ダル 球宴に大きく前進!ハーラートップタイ9勝目

[ 2012年6月22日 06:00 ]

<パドレス・レンジャーズ>3回、メジャー初安打となる右前打を放つレンジャーズのダルビッシュ

インターリーグ レンジャーズ4-2パドレス

(6月20日 サンディエゴ)
 レンジャーズのダルビッシュ有投手(25)が20日(日本時間21日)、パドレス戦で8回を5安打2失点でア・リーグ最多に並ぶ9勝目を挙げた。首脳陣に球数制限を課さないよう直訴、メジャー最多の122球の熱投で敵地での自身の連敗も4でストップ。また、3回にはメジャー初打席で右前打を放つおまけも付いた。これで7月10日(同11日)のオールスター戦(カンザスシティー)への出場にも大きく前進。次戦は10勝目を懸けて26日(同27日午前9時5分開始)に本拠地でのタイガース戦に登板する。

 3回を投げ終えて53球。ダルビッシュは三塁ベンチに戻ると、ロン・ワシントン監督、マイク・マダックス投手コーチに申し出た。

 「きょうは球数を考えないでほしい。降ろすなら投球内容で。9回でも、150球でも投げるから」

 21日がオフであること、さらに次回登板が中5日となること。そして、試合中に立て直せる自信もあったのだろう。志願の熱投でメジャー自己最多の122球。8回まで涼しい顔で投げ切った。

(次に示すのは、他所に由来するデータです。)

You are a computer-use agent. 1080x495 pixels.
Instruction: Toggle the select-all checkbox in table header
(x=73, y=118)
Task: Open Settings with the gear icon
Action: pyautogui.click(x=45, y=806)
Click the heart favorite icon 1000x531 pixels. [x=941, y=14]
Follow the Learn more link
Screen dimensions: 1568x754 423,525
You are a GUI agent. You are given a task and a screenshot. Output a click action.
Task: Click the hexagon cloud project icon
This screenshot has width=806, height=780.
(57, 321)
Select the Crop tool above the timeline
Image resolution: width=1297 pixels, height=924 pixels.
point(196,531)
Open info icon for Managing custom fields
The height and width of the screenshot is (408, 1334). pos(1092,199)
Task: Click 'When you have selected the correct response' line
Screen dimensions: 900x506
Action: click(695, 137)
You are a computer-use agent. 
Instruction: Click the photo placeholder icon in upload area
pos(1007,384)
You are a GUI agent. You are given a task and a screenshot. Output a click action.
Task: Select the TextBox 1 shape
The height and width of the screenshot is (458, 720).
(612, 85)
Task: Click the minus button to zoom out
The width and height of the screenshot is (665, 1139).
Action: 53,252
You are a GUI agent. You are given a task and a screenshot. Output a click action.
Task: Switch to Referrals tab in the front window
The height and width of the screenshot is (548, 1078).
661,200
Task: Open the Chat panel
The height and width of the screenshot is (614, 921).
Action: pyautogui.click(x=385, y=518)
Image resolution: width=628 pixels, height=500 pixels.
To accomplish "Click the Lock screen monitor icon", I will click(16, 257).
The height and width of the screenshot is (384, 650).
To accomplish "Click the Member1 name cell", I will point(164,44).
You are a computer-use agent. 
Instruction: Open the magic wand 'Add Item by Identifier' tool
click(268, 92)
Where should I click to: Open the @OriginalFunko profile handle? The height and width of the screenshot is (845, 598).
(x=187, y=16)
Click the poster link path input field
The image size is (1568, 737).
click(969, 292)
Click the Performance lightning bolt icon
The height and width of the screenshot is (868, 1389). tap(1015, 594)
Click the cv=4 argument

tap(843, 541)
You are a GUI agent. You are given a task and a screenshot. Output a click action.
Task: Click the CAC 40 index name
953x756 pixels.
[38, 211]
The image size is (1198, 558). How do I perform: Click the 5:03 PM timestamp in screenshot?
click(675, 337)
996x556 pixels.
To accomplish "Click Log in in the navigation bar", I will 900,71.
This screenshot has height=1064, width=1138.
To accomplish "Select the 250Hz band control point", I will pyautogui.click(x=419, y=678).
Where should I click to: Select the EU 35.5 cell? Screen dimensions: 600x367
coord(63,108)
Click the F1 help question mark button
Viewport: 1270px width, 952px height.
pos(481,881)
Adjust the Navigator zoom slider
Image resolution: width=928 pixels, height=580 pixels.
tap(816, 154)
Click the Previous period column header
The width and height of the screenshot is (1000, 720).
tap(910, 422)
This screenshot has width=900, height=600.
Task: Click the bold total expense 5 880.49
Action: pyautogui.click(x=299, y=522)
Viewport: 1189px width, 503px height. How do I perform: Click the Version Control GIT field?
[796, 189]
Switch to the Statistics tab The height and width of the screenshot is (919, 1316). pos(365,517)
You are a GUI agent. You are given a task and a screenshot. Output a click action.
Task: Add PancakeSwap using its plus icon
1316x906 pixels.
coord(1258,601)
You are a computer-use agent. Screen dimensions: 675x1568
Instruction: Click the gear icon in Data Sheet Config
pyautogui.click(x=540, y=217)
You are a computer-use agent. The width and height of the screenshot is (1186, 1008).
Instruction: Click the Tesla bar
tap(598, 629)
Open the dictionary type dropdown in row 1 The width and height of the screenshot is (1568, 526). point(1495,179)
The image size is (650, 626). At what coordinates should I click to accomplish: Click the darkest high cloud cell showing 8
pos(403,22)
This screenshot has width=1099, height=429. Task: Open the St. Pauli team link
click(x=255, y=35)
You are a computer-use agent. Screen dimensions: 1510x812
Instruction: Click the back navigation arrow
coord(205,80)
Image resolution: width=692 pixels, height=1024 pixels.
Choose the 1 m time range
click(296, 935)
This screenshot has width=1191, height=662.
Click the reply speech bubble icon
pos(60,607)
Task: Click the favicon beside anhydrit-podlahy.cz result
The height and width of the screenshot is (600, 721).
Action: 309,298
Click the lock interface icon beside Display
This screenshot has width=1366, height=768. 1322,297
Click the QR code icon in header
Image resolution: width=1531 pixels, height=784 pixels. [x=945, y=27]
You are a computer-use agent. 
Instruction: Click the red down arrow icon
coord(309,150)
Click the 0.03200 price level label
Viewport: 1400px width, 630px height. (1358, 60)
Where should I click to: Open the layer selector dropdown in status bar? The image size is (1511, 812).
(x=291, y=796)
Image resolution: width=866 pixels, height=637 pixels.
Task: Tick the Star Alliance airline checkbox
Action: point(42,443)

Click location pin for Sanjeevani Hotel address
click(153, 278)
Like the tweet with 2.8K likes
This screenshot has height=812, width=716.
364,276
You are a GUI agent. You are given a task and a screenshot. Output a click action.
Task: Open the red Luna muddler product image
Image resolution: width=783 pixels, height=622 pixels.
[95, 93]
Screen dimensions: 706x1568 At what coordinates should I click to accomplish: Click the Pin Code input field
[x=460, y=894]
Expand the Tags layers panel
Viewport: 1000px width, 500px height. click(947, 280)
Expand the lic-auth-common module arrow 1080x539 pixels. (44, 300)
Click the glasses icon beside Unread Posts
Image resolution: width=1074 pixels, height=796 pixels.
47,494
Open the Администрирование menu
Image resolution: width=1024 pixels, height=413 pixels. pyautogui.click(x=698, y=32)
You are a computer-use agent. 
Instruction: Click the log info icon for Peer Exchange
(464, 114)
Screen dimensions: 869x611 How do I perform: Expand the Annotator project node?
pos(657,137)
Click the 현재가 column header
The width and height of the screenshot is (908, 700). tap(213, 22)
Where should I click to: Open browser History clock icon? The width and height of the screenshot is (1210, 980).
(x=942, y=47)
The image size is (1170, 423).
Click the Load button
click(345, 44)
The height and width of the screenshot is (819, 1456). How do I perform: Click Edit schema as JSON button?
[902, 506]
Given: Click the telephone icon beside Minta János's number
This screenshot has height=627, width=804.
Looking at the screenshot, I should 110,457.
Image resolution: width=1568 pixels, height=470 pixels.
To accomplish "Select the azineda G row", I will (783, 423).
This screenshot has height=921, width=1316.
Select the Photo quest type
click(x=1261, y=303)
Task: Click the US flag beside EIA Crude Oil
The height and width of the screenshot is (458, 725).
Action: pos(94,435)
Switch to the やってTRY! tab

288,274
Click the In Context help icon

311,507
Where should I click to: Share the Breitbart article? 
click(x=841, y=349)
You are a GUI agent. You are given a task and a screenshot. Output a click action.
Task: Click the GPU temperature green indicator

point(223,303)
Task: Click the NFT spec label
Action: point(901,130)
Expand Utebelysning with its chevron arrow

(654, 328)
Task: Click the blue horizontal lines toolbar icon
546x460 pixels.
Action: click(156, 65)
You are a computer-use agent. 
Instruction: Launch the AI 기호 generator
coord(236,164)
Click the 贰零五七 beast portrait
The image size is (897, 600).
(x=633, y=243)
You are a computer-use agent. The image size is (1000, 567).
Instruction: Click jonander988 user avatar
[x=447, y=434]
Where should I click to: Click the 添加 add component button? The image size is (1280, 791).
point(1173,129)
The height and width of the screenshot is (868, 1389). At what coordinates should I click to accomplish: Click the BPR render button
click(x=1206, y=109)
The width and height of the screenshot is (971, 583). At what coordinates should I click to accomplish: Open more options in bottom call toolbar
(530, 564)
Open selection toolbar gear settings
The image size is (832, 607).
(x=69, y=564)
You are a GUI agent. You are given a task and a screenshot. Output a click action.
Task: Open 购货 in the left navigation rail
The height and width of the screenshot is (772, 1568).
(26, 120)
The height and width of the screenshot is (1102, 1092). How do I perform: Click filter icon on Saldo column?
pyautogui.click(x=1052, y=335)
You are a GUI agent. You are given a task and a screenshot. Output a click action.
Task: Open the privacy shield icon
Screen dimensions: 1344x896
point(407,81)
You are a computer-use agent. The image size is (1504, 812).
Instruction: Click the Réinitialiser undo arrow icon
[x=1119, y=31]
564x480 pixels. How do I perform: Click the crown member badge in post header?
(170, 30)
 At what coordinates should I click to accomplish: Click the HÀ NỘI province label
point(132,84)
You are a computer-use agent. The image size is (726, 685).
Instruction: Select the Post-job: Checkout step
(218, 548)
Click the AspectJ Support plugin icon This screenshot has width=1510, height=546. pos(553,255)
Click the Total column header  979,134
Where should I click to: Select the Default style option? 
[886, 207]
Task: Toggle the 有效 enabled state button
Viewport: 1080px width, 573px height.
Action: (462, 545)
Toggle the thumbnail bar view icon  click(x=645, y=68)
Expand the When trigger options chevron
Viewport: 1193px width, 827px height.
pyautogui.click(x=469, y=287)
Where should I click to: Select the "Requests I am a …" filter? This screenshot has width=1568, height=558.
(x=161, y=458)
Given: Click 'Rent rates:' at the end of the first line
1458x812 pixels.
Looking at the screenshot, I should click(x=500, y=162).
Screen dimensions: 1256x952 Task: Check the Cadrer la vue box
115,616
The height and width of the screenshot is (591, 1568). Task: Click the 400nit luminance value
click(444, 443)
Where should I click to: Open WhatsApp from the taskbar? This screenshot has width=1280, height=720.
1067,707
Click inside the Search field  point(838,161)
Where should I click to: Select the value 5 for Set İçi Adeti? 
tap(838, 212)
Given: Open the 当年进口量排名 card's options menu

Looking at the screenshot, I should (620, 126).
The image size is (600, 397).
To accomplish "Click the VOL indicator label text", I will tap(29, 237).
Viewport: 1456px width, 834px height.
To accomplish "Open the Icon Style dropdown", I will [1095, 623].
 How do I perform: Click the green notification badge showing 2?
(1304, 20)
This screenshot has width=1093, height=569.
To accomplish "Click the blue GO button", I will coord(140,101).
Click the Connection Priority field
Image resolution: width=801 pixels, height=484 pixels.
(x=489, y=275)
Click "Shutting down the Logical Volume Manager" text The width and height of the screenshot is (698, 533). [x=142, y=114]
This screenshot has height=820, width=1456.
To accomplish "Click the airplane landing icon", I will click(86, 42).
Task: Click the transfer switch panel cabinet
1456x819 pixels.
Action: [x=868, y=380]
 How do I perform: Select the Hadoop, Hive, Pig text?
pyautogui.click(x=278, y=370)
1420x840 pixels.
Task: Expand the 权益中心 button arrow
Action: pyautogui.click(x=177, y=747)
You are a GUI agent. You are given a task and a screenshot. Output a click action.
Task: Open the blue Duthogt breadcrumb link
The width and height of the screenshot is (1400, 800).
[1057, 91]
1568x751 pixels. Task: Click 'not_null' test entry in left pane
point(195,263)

 「日本でも120、130球というのは当たり前。去年も9回に155(キロ)を投げていますし、自信はあった」

 その言葉通り、112球目となった7回、代打の主砲クエンティンにこの日最速の96マイル(約154キロ)のツーシームで遊ゴロ併殺に仕留めた。「体が温まって自分の思うように動けた」と最後まで球威は衰えず、変化球も生きた。スローカーブは66マイル(約106キロ)。2回に投手のバスに2点右前打されたが、50キロ近い緩急で3回以降に許した安打はわずか2。1~5番の上位打線は無安打に封じ込めた。

 ハーラートップタイの9勝目。この1勝は球宴出場へ向け価値ある白星となった。ファン投票のない投手にとって、球宴出場に大きな影響を与える選手間投票の用紙が全30球団の選手に22日(日本時間23日)に配布される。球団関係者は「ナ・リーグの選手は成績や話題性で選ぶ」と予想しており、ダルビッシュが上位に入るのは確実。7月1日(同2日)にファン投票、監督推薦、選手間投票によるメンバーが一斉発表されるが、そこにダルビッシュが名を連ねる可能性は極めて高い。

 魅せたのはマウンド上だけではない。メジャー初打席となった3回にはバットを折りながら外角の速球を右前にはじき返した。5回の二ゴロでもバットを折ったが、妥協することなくバットを振った。「打席は楽しんでできた。どれくらいの球を投げるのかと、興味はあった」。接戦でも、相手投手を探求する余裕もあった。

 09年のWBC2次ラウンド、韓国戦で敗戦投手となり、辛酸をなめたペトコ・パーク。あれから3年…。体も格段に大きくなり、精神力を磨き、経験も積んできた。「しっかり準備しなければ簡単にやられる。そのための準備を怠らないようにしたい」。深まる自信。それは言葉ではなく、結果で示していく。

 <ダルビッシュの09年WBCでのペトコ・パークでの登板>3月17日、2次ラウンドの韓国戦で先発し、初回に3安打1四球で3失点(自責2)。「飛んだコース、打球の弱さとかちょっと運がなかった」と振り返ったが、ボール球が先行して直球が多くなったところを痛打された。2回以降は立ち直り、5回を4安打3失点で降板。日本は1―4で敗れて敗戦投手となった。

 ≪球宴前に10勝は過去に2人だけ≫過去に日本人投手が球宴前に10勝に到達したのは02、04年ドジャース・石井一久(現西武)、07、08年レッドソックス・松坂大輔の2人で計4度。球宴前最多は02年石井の11勝。ダルビッシュはあと3度の先発が予定されているだけに、記録更新にも期待が掛かる。

 ≪日本では打率・139≫ダルビッシュの日本での打撃成績は36打数5安打(打率・139)で0本塁打、1打点だが、最近2年間に限れば9打数3安打(・333)。昨年5月25日中日戦(ナゴヤドーム)では2安打して自身初のマルチ安打を記録した。初安打はプロ2打席目の06年5月18日阪神戦(甲子園)での左前打で、唯一の長打が08年6月17日広島戦(広島)での右中間適時二塁打。